We have found that blogs when structured with theory driven faculty-facilitation have the potential to promote reflection, uncover elements of the hidden curriculum, and provide opportunities to support student professional development. Other medical student reflective writing studies report themes similar to those we describe but we found a higher incidence of reflectivity in our students’ writing than previously reported 17
Key advantages of the use of computer technology include: the option for anonymity; the ability to receive timely feedback and support from peers and instructors when critical events occur; and the dynamic interaction between students and instructor. This interaction has the potential to lead to deeper reflections and is a critical component of the development of expertise. Importantly, we have seen how this technology can efficiently extend the reach of one faculty role-model to many students.
Our study has several limitations. Students choosing anonymity could be de-identified by references to identifiable house officers or patients. True student anonymity might have resulted in more genuine responses, but would sacrifice the ability to follow-up specific concerns. Because students were not required to formally respond to feedback, there is little evidence for the direct impact of the faculty facilitation on the development of students’ ability to reflect. And of course, the study occurred at a single institution which may limit generalizability.
We have learned a number of practical lessons through the experience of implementing this blog. Getting each cohort of students signed up with their personal blog accounts took more time than anticipated. Some students tended to put off posting until the end of the rotation, limiting potential for peer interaction. Some students put little effort into writing. Commenting on classmates’ posts varied by cohort; some groups were more active than others. Further work needs to be done to identify ways to make this activity meaningful and educational for a larger proportion of students.
After some discussion, the house officer, who was being a poor role model for students, was brought to the attention of the residency program director and anonymous feedback was filed to the house officer’s evaluation.
Security of the blog should be considered. The blog was password-protected and by invitation only, yet any Internet-based tool is never completely secure. As additional safeguards, students were prohibited from using identifying patient information. Firewalled in-house servers may afford additional security. Many public medical blogs are currently struggling with similar issues of privacy, anonymity, and reflection upon the profession 24
. This area warrants further exploration.

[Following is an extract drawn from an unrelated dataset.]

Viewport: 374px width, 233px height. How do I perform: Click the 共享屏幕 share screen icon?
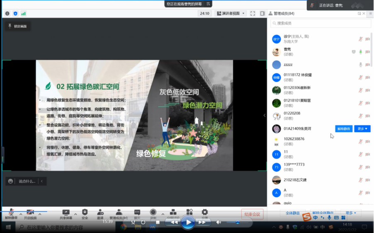click(x=66, y=212)
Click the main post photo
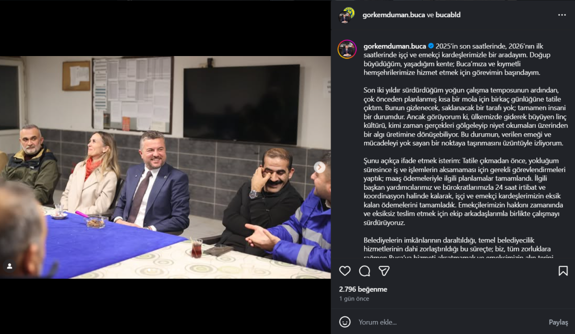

We believe the supportive, personal nature of faculty feedback was important for encouraging participation. Indeed, students’ reflections covered sensitive topics including questioning attendings’ bedside manners, negative examples of professionalism, and frank reactions to patient encounters. Instructors need to be educated in the provision of appropriate feedback which facilitates deep reflection.
Future studies of this type of reflective writing should formally assess the level of reflection achieved through blog entries versus other methods of reflection. Longitudinal blogging experiences throughout the four years of medical school may provide us with a deeper understanding of the professional development of medical students and provide insight into how to best structure training to buttress that development in the face of the inevitable challenges of real world medical practice.